[Opening Provided text section]

Title:
Optical encoders having improved resolution
Kind Code:
A1


Abstract:
An improved optical encoding apparatus for the detection of position and/or motion of a mechanical device includes a codescale having an alternating pattern of windows and bars, the windows and bars having a substantially equal width, an encoder housing having one or more portions, a light-emitting source embedded within the encoder housing, a light-detecting sensor embedded within the encoder housing, the light-detecting sensor having at least six light-detecting elements, wherein the encoder housing includes one or more optical elements configured to enable light generated by the light-emitting source to project the codescale's pattern of bars and windows onto the light-detecting sensor, and wherein the width of each light-detecting element is no more than ⅓ the width of the windows and bars projected onto the light-sensing detector.



Inventors:
Saidan, Saiful Bahari (US)
Application Number:
11/403944
Publication Date:
10/18/2007
Filing Date:
04/14/2006
Primary Class:
International Classes:
G01D5/34
View Patent Images:



Primary Examiner:
LEGASSE JR, FRANCIS M
Attorney, Agent or Firm:
Kathy Manke (Fort Collins, CO, US)

[Closing Provided text section]

* **The problem**:
Answer these questions using the optical encoder patent record above.
1. At minimum, how many light-detecting elements does the light-detecting sensor have?
2. On what date was the application filed?
3. Who is listed as the primary examiner?
The listing after this point is separate material, unrelated to the optical encoder patent record.

[Opening Information shown section]

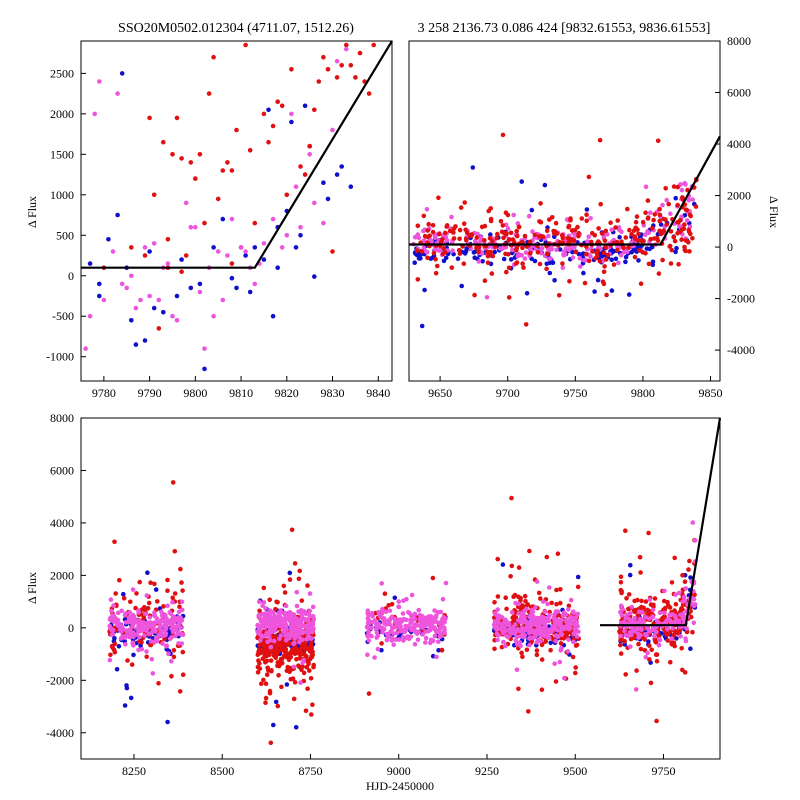  I want to click on zoom-y-tick-label: -500, so click(63, 316).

[Closing Information shown section]

* **Result**:
1. At least six.
2. 04/14/2006.
3. LEGASSE JR, FRANCIS M.